── Data
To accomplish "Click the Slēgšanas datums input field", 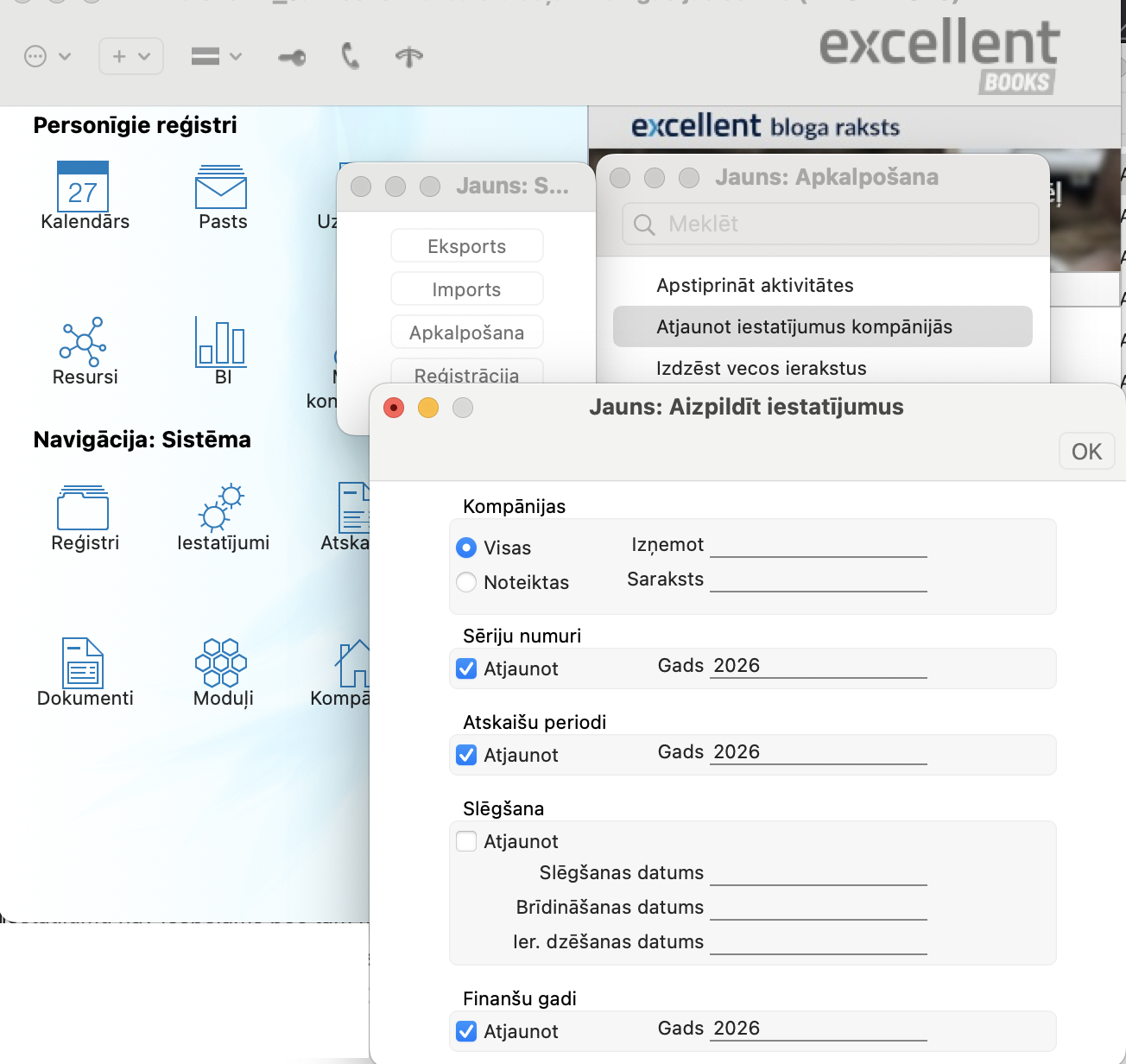I will pos(818,874).
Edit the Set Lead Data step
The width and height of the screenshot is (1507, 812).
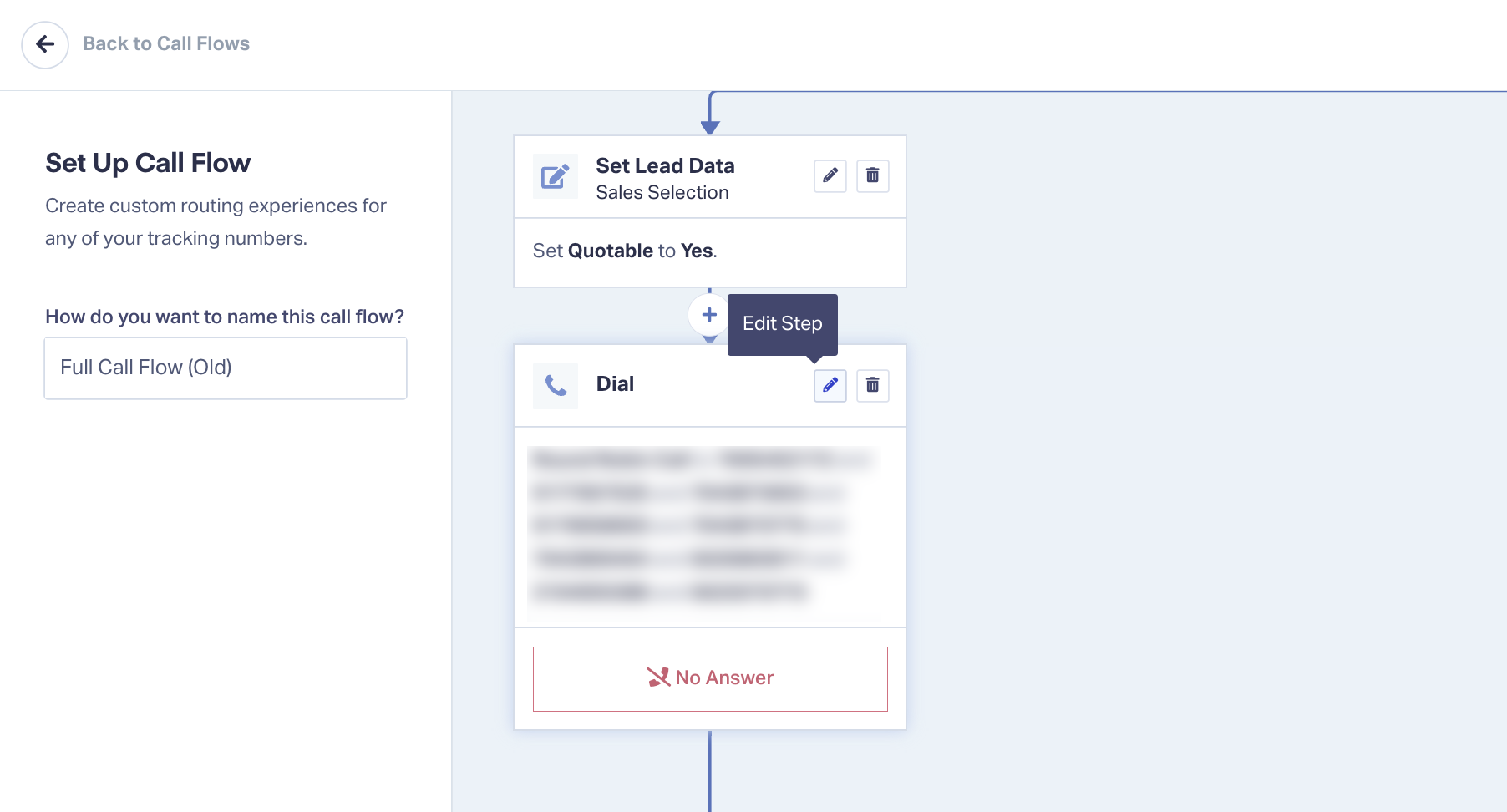tap(830, 176)
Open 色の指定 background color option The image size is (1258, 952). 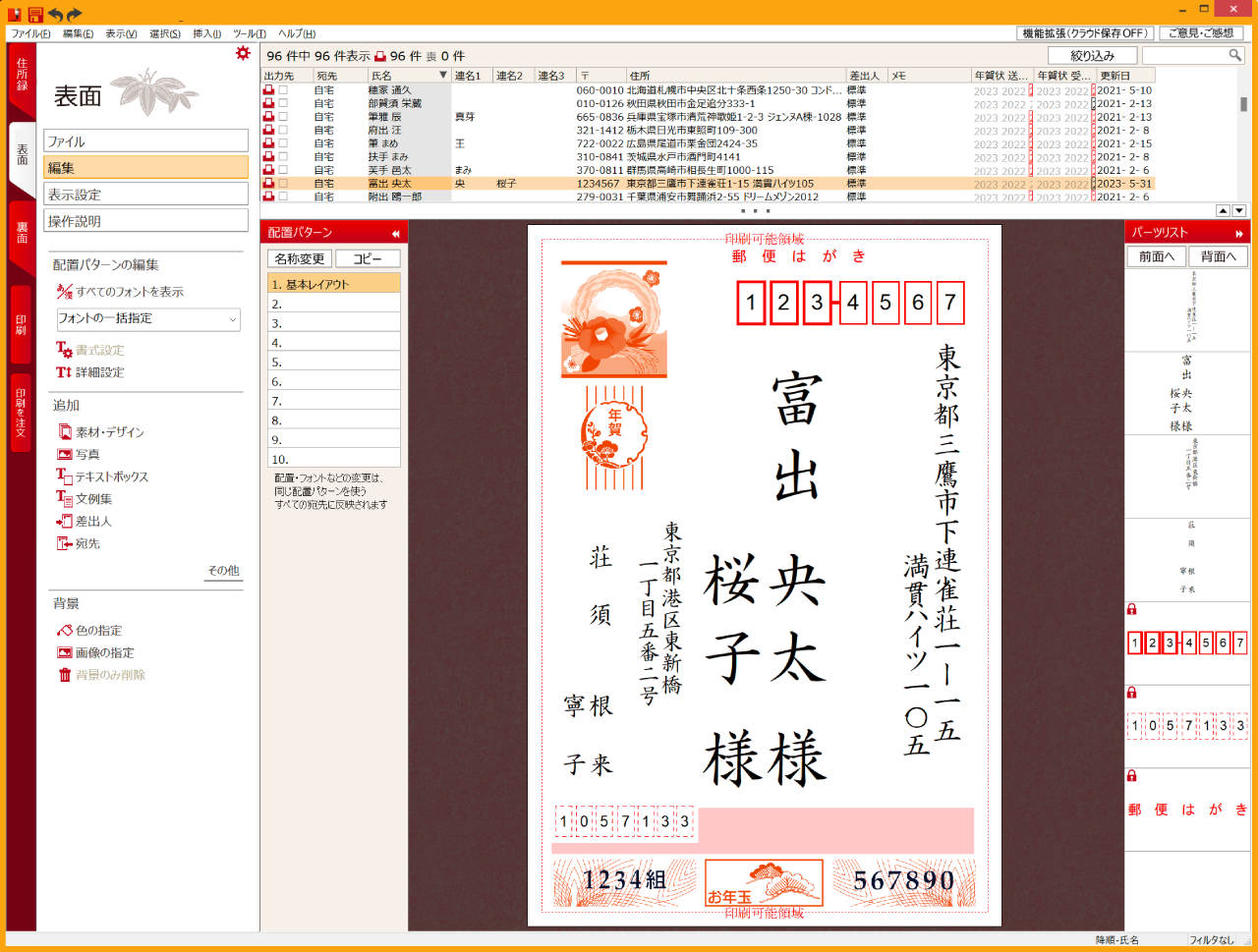98,631
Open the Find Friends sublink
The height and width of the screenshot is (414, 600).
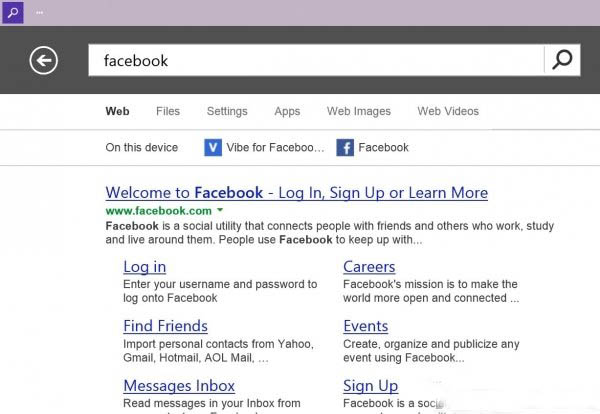165,326
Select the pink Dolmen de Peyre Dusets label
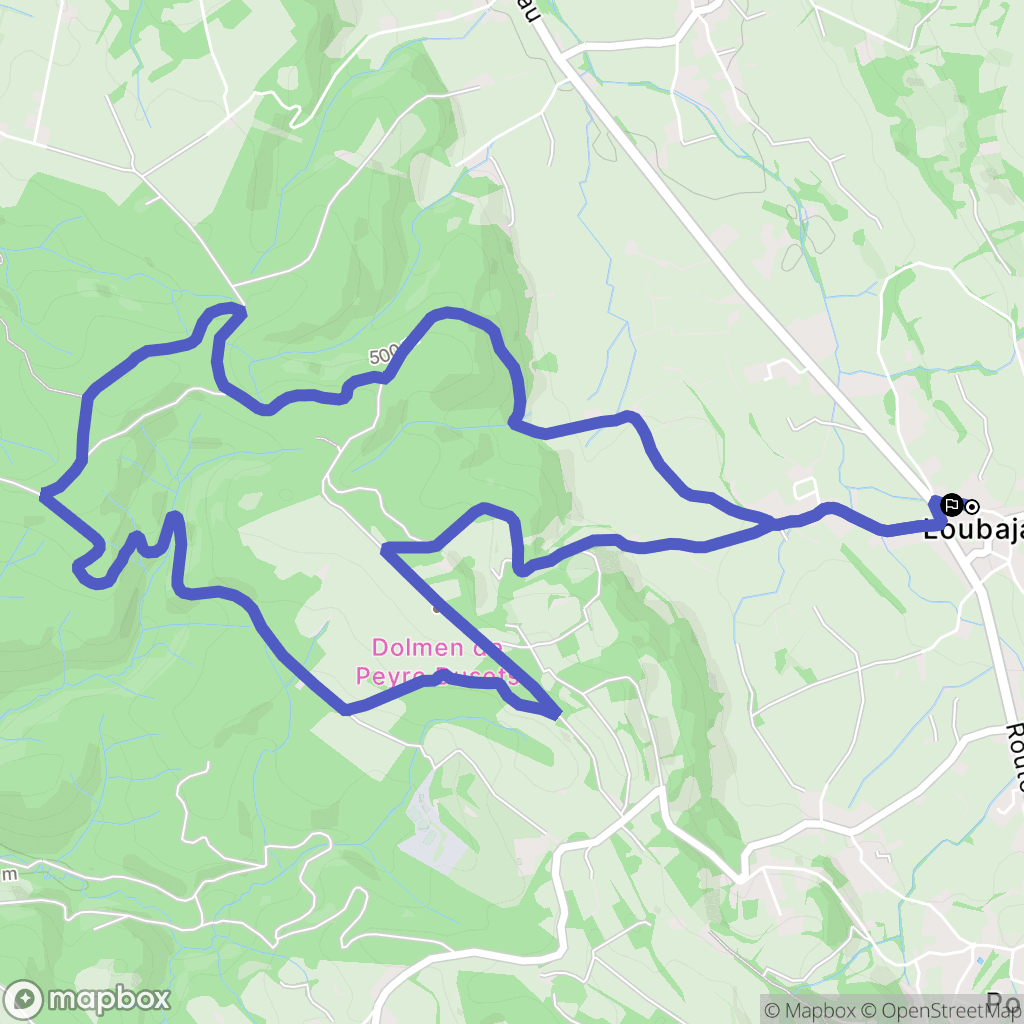This screenshot has height=1024, width=1024. click(x=438, y=661)
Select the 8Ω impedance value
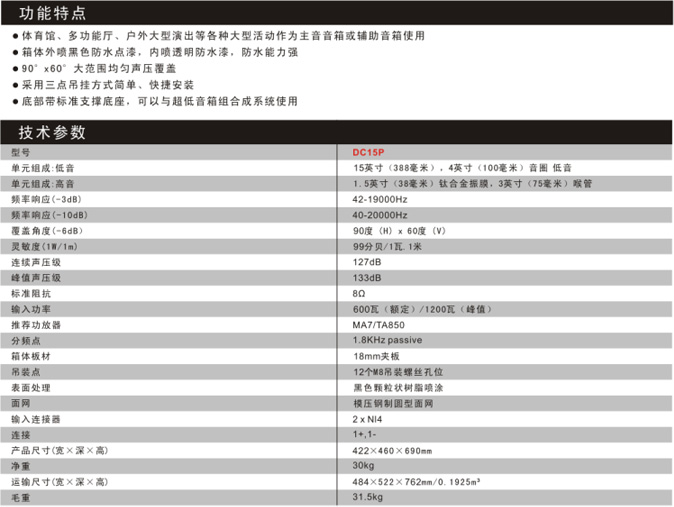 pos(359,294)
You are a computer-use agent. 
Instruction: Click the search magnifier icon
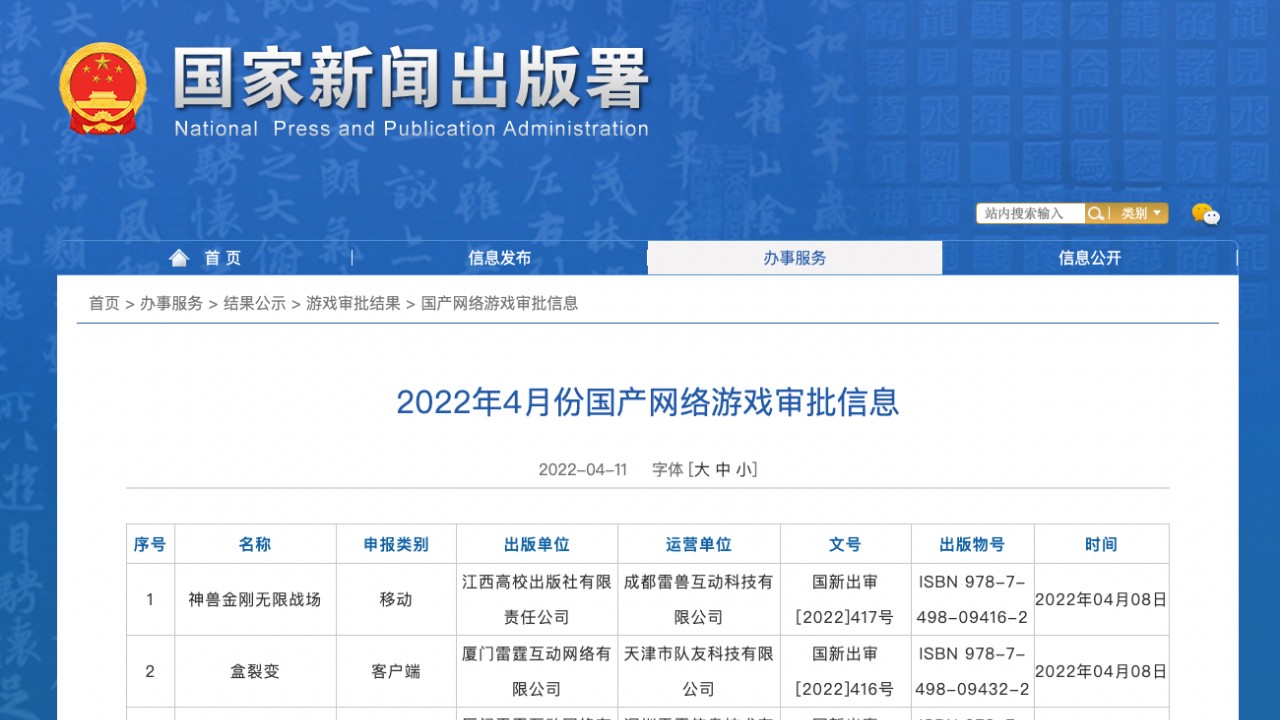tap(1095, 213)
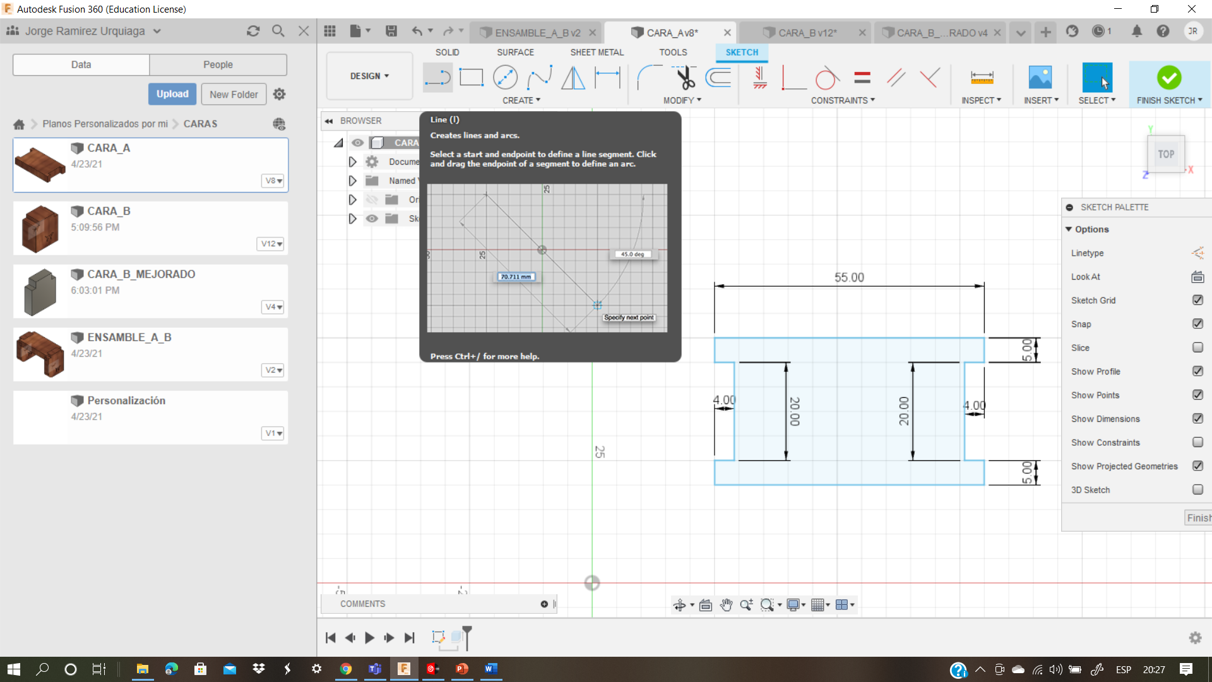Viewport: 1212px width, 682px height.
Task: Open the DESIGN workspace dropdown
Action: [x=369, y=76]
────
§ **What this task involves**:
Hand back exactly the lines from the one with "Open the Find Friends sublink" through the last line of the data above, both ends included, with every picture left out.

§ **Answer to this problem**:
Open the Find Friends sublink
The height and width of the screenshot is (414, 600).
165,326
Select the pink Dolmen de Peyre Dusets label
This screenshot has height=1024, width=1024. click(x=438, y=661)
Select the 8Ω impedance value
 pos(359,294)
You are a computer-use agent. 
Instruction: Click the search magnifier icon
tap(1095, 213)
Viewport: 1212px width, 682px height.
Task: Open the DESIGN workspace dropdown
Action: [x=369, y=76]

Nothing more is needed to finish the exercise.